Goal
Present the lines, starting with the line that contains "Task: Open the filter options icon in search" and going on through the line that contains "Action: pyautogui.click(x=474, y=265)", as a Markdown table with the columns No. and Line. Number each row and leave out blank lines.

>> begin Input

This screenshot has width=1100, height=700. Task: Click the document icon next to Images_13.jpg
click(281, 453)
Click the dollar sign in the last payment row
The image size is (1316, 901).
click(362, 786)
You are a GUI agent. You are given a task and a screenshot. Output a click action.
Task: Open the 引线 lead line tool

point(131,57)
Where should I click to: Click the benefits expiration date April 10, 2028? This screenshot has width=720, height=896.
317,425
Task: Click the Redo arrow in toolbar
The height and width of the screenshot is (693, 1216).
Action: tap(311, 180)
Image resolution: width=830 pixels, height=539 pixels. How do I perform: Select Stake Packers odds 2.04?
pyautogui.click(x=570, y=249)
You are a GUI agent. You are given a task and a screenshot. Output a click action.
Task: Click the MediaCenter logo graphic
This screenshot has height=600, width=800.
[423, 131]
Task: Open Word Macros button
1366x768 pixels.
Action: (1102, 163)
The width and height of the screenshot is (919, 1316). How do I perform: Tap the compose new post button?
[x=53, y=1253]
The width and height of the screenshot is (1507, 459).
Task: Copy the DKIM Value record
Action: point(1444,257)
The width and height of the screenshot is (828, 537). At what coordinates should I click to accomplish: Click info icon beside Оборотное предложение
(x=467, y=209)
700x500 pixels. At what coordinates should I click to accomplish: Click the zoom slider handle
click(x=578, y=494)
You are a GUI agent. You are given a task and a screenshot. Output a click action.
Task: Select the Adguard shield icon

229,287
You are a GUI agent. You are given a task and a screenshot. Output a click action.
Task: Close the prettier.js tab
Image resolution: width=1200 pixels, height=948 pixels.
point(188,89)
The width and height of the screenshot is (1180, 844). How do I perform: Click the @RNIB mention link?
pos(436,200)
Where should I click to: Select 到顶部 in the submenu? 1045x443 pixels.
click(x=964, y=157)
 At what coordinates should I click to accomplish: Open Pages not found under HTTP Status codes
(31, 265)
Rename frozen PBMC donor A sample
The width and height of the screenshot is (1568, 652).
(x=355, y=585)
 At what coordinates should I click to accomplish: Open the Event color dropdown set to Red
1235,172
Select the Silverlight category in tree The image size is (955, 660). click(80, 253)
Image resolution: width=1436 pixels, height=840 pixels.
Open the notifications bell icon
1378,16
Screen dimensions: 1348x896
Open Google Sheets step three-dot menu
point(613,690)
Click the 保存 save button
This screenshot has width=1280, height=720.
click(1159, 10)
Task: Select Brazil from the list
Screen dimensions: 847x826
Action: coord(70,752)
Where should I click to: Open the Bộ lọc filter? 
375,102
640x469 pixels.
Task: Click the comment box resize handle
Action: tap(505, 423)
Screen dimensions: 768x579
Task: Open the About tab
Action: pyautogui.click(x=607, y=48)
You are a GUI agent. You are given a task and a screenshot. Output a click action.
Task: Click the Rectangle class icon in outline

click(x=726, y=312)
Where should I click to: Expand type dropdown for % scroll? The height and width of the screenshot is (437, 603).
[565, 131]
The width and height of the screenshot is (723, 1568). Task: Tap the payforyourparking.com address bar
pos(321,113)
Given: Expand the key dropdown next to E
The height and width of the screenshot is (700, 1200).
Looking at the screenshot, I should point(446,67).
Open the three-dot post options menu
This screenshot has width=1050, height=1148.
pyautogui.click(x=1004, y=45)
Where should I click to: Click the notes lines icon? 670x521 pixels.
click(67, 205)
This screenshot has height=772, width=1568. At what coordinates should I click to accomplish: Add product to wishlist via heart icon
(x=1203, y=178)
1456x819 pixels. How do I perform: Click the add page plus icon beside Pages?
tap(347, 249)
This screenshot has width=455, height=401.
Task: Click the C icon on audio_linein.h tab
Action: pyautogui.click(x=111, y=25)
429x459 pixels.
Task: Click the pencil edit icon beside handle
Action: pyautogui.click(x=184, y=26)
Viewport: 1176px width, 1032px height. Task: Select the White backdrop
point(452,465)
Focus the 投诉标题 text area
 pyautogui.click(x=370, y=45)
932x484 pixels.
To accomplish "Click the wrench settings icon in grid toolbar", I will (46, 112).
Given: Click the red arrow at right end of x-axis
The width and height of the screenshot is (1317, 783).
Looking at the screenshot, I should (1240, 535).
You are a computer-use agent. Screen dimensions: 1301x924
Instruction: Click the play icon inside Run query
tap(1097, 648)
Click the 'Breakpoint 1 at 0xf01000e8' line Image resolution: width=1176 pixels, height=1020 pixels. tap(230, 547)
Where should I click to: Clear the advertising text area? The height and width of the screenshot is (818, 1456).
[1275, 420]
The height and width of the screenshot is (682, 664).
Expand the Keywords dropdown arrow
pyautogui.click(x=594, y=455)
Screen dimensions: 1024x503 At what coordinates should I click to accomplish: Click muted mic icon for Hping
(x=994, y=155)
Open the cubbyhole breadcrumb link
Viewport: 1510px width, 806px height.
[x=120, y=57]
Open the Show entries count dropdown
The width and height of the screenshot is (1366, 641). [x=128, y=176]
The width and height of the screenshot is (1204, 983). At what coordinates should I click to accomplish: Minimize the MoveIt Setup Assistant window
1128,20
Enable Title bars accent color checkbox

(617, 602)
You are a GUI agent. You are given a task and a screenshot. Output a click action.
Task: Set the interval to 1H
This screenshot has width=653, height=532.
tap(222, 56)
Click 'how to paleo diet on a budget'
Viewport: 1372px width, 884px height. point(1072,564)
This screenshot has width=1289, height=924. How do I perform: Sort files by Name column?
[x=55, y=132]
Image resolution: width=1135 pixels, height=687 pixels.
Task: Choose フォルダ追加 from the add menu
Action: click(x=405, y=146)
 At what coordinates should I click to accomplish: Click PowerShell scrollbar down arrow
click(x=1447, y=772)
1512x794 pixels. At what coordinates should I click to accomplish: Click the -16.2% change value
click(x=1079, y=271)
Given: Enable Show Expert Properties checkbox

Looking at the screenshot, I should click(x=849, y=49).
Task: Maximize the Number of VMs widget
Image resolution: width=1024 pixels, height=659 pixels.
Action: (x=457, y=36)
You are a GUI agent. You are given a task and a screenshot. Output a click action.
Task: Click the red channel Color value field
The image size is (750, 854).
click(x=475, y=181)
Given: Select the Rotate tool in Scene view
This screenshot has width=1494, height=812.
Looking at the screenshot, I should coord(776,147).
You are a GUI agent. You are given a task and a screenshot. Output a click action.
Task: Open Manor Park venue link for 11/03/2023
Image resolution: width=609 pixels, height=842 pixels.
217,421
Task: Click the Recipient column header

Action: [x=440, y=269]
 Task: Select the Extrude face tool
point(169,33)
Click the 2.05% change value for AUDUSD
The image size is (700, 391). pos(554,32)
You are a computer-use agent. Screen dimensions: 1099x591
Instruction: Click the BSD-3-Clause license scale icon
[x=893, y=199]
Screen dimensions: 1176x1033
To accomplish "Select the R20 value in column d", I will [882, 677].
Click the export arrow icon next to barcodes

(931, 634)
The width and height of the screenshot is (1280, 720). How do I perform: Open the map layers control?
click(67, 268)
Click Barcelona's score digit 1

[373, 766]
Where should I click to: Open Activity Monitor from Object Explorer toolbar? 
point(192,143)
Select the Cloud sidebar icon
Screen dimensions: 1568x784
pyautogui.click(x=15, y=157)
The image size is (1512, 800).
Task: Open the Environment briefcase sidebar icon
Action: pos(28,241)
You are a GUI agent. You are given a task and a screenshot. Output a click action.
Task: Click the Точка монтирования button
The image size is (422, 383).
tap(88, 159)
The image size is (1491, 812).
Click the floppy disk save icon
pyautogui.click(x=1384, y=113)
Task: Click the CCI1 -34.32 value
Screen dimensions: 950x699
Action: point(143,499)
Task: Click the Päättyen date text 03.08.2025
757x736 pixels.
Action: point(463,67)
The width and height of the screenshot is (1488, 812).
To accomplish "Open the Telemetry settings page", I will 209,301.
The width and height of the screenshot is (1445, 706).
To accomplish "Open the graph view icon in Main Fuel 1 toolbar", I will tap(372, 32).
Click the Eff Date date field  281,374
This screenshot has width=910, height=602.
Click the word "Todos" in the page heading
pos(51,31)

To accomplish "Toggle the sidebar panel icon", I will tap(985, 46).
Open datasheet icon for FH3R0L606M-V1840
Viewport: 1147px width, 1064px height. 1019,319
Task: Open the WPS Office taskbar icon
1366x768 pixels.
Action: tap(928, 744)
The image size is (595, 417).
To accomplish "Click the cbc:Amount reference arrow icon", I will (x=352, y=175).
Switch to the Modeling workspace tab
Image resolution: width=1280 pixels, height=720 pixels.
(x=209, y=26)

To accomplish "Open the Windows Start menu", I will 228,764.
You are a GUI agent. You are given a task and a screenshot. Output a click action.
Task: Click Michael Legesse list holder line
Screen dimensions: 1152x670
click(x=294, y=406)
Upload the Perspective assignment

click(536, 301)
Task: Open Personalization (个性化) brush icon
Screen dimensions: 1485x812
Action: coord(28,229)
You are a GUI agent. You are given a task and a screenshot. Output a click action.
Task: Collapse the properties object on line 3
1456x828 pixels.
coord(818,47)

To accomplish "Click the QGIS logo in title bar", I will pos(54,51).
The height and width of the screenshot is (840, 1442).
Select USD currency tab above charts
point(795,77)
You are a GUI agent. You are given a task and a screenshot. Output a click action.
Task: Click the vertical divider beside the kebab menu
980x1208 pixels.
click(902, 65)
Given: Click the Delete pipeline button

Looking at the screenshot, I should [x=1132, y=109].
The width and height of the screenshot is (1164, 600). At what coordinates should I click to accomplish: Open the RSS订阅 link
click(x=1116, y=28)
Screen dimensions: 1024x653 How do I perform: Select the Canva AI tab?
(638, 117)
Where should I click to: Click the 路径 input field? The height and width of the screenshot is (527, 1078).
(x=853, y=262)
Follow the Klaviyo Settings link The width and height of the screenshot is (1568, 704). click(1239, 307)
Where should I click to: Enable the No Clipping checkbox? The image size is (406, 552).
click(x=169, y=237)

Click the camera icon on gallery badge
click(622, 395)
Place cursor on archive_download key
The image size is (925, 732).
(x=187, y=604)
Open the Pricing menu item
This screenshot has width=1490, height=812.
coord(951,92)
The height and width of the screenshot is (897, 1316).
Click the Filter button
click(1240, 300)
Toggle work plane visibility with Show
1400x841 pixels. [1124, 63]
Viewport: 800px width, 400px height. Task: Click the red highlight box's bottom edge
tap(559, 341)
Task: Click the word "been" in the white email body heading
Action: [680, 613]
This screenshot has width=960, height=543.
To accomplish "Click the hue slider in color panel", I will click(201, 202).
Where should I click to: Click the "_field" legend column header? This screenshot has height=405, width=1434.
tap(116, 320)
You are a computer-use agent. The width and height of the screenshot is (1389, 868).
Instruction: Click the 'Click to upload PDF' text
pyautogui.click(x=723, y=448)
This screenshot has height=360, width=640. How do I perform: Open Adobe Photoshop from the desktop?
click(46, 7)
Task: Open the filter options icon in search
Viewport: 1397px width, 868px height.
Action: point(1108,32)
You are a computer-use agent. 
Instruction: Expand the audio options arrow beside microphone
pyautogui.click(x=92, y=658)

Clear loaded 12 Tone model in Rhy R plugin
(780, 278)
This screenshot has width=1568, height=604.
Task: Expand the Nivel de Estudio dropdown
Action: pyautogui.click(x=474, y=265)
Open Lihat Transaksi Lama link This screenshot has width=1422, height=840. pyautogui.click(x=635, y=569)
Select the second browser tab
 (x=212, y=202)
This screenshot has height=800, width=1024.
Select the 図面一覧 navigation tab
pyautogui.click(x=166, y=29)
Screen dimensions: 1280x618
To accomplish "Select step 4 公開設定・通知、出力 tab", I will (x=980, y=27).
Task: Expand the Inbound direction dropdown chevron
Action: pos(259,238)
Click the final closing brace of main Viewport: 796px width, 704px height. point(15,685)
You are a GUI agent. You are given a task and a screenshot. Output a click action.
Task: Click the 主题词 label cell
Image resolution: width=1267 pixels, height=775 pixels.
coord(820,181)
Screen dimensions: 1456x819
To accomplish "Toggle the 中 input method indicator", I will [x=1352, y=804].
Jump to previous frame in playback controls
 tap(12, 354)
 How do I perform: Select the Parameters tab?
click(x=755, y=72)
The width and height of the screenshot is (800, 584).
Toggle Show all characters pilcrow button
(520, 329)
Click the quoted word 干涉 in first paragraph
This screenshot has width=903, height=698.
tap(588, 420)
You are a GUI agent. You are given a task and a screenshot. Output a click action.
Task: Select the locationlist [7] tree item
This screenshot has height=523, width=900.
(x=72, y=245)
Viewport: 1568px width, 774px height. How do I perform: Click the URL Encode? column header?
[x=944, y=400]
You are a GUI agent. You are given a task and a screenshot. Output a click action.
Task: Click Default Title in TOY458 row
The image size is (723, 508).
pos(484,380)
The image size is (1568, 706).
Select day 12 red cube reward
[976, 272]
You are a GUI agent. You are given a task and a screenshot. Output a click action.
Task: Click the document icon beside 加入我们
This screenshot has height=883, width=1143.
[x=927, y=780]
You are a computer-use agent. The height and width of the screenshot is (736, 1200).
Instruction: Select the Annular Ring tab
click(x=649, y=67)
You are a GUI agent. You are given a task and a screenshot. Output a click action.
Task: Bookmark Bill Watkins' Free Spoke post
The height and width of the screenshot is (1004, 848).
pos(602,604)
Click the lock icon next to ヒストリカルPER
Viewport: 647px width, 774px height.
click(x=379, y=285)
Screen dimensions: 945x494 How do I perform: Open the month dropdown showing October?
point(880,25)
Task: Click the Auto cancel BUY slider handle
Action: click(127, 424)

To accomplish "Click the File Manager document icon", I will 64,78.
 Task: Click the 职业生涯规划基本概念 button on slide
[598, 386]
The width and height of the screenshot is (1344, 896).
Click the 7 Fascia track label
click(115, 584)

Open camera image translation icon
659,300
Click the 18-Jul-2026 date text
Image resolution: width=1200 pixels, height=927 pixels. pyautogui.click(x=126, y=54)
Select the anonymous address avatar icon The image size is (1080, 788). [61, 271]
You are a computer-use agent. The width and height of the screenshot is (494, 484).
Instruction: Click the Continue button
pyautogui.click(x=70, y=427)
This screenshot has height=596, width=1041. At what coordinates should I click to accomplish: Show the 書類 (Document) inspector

>> end Input

Result for this exercise
| No. | Line |
|---|---|
| 1 | Task: Open the filter options icon in search |
| 2 | Viewport: 1397px width, 868px height. |
| 3 | Action: point(1108,32) |
| 4 | You are a computer-use agent.  |
| 5 | Instruction: Expand the audio options arrow beside microphone |
| 6 | pyautogui.click(x=92, y=658) |
| 7 | Clear loaded 12 Tone model in Rhy R plugin |
| 8 | (780, 278) |
| 9 | This screenshot has width=1568, height=604. |
| 10 | Task: Expand the Nivel de Estudio dropdown |
| 11 | Action: pyautogui.click(x=474, y=265) |